Где– то внутри что-то будто шевельнулось, дернулось, но звук тотчас же и пропал.

«А может быть, и показалось», – подумал Турецкий и отворил заскрипевшую дверь. В доме было пусто и тихо.

– Эй, хозяин! – снова позвал Турецкий и переступил порог комнаты.

В углу на самодельной деревянной кровати, ножками которой служили обыкновенные березовые чурки, лежал, укрытый какой-то шкурой, небритый и нечесаный мужчина лет пятидесяти.

Когда Турецкий вошел, тот открыл глаза и стал молча наблюдать за гостем. От этого равнодушного и в то же время назойливого взгляда Турецкому стало не по себе.

– Тебе чего? – спросил человек под шкурой.

– Мне нужен Эдуард, – сказал Турецкий.

Тот подумал. Ноги под шкурой зашевелились, одна нога почесала вторую, но сам человек под шкурой так и не двинулся.

– И зачем тебе Эдуард? – спросил он.

– Нужен, – сухо ответил Турецкий.

– Какой же именно?

– А здесь что, несколько Эдуардов?

– Один я, – сказал человек.

– Однокозова мне… Ты, что ли, Однокозов? Погоди, Эдик, ты?… – Турецкий не верил собственным глазам.

– Я. Откуда ты меня знаешь? Ты что, снова из налоговой? Я же говорил вам, что у меня ничего нет.

– Эдик… – Турецкий сделал шаг навстречу. – Неужели не узнаешь? Это я. Турецкий, Саша. Неужели не помнишь? Мы же с тобой…

– Кто? Повтори. Не слышу. Звенит в ухе. Колокольчик тут у меня.

– Какой колокольчик?

– Ну как будто колокольчик. Звенит и звенит. Дзынь, дзынь…

Он стал медленно, неуклюже, словно медведь, вставать со своего места. Встал, обернулся к пыльному окошку, громко зевнул на весь дом и остановился у почерневшего деревянного стола с объедками.

– Турецкий я. Саша Турецкий, – повторил гость.

– Что-то не помню… – Он снова зевнул.

Вид у него был удивленный и в то же время совершенно, как могло показаться, равнодушный ко всему. В комнате пахло крепким перегаром.

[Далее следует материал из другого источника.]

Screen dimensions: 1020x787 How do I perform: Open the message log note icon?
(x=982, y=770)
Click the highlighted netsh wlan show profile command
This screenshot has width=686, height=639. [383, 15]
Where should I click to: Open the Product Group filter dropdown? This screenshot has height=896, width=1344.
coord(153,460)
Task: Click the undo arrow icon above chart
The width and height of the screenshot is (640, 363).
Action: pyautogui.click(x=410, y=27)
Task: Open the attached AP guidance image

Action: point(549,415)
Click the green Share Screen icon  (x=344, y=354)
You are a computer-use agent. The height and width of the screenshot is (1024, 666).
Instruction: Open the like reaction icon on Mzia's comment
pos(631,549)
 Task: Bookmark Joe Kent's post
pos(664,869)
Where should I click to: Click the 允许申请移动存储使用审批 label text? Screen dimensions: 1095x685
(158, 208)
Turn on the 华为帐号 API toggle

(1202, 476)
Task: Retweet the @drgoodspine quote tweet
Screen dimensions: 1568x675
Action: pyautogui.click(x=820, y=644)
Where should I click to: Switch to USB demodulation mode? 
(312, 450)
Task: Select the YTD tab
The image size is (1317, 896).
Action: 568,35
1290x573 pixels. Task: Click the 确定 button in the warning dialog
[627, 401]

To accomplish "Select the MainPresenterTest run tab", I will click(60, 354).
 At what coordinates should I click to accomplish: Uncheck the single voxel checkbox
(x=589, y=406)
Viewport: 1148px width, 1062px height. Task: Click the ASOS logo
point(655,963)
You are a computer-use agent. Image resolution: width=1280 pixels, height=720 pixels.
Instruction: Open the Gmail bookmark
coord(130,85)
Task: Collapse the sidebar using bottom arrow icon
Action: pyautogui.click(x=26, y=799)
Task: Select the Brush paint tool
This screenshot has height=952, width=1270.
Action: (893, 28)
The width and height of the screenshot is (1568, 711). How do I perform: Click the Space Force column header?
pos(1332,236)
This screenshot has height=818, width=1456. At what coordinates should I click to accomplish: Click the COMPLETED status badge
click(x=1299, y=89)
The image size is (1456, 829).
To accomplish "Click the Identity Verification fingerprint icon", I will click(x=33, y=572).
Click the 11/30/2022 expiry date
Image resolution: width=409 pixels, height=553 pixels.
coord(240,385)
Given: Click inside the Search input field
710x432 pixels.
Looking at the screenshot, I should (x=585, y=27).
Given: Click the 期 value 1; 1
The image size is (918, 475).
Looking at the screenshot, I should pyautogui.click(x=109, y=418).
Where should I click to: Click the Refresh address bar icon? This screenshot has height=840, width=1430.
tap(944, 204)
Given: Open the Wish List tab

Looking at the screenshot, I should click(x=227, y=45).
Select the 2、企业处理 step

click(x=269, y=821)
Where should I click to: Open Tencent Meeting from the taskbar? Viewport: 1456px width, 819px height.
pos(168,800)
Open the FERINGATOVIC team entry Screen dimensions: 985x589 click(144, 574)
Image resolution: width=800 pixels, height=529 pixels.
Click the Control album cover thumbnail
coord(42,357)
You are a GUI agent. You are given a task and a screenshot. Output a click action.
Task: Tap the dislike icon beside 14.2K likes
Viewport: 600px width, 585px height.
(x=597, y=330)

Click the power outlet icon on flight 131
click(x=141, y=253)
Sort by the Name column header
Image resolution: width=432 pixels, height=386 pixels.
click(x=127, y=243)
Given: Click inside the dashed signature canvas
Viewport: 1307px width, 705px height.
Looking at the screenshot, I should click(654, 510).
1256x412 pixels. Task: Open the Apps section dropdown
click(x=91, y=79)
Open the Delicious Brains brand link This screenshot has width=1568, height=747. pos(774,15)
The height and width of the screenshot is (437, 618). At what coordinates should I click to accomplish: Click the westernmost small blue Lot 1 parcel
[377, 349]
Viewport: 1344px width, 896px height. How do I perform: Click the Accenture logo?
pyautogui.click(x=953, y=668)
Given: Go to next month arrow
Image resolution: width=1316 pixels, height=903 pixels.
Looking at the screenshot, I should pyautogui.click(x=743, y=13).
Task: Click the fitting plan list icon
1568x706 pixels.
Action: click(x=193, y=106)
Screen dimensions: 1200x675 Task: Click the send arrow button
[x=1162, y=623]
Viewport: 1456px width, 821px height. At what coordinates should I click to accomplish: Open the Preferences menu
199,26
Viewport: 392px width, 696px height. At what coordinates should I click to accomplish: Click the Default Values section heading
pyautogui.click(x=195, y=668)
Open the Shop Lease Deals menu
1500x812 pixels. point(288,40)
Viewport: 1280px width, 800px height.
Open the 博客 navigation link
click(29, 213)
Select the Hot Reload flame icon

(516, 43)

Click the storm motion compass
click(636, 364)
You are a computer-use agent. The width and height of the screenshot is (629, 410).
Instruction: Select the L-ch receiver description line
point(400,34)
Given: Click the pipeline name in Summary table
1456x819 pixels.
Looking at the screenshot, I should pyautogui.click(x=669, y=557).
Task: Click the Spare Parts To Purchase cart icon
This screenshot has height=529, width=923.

– Москва! Прокуратура! – Пытался напомнить ему Турецкий. – Да ты что! Ну вспомни, елки-палки!

– Ну. Москва…

– Прокуратура!

– Прокуратура… Да, было такое. И что же? Где логика?

– Турецкий, – тыча в собственную грудь пальцем, сказал «важняк».

Тот еще подумал, и вдруг, как будто что-то озарило его, в глазах появился радостный огонек.

– А, Турский! – радостно закричал он. – Турский! Турский! Узнал тебя! Как же!

Он бросился к нему и сжал в своих крепких объятиях.

– И где же ты, Турский, пропадал все эти годы? Я уж и забыл тебя. Садись, садись. Чего стоишь, Турский?

– Турецкий, – осторожно поправил Однокозова Александр Борисович. – Нигде я не пропадал. Просто жил. Работал. Вот к тебе приехал.

– Это хорошо, Турский, что ты приехал! – не слыша его замечания и находясь будто немного не в себе, продолжал Однокозов. – А я тут, как видишь. Хозяйство у меня. Жизнь деревенская, простая.